The induction of surface β-amyloid binding proteins and enhanced cytotoxicity in cultured PC-12 and IMR-32 cells by advanced glycation end products

During aging the non-enzymatic glycation of proteins and other molecules increases significantly, leading to the accumulation of advanced glycation end-products (AGEs). These AGEs enhance inflammatory and autoimmune reactions with resultant cytotoxicity. We noted in an earlier study that individuals with Alzheimer’s disease exhibit enhanced expression of the receptor for advanced glycation end-products (RAGE) on the surface of their leukocytes. In order to better understand the relationship between AGEs and the cell surface binding of amyloid-β protein (Aβ) 42 we studied the effect of two AGEs: glycated bovine serum albumin (BSA), and ε-carboxymethyllysine-BSA (CML), a glycoxidation product, on the binding of Aβ42 to rat PC-12 and IMR-32 cells. We measured the expression of three potential cell surface receptors binding Aβ42: RAGE, β-amyloid precursor protein (β-APP), and the α7 subtype of the nicotinic acetylcholine receptor (α7nAChR) by using specific antibody probes.
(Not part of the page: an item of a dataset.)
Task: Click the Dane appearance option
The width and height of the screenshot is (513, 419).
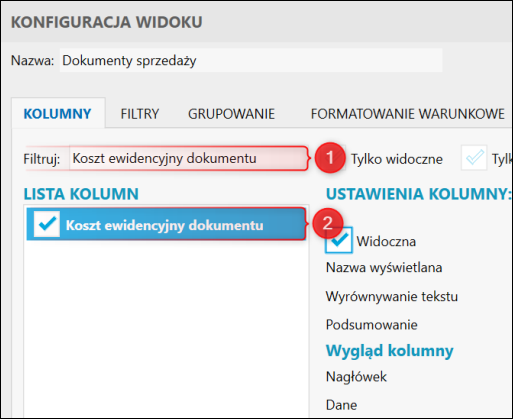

Incubation of PC-12 or IMR-32 cells with bovine serum albumin–advanced glycation end-product (BSA-AGE) or with CML induced small but significant concentration-dependent increases in the expression of β-APP, RAGE, and α7nAChRs as measured by flow cytometry or by ELISA. Incubation of the cells with 48 μM of either of the AGEs combined with varying concentrations (138–1100 nM) of Aβ42 resulted in the enhanced binding of the Aβ42 to the cell surface as compared with cells not exposed to the AGE co-treatment. The combination of AGE and Aβ treatment also resulted in the heightened expression of all three potential Aβ binding sites as well as their gene precursors. Exposure of cells to the same regimen of AGE plus Aβ resulted in the production of reactive oxygen species and mitochondrial toxicity. These results are consistent with the ability of AGEs to enhance the cell surface expression of diverse Aβ42 binding sites, a factor that can lead to the enhanced binding of amyloid and subsequent cell death.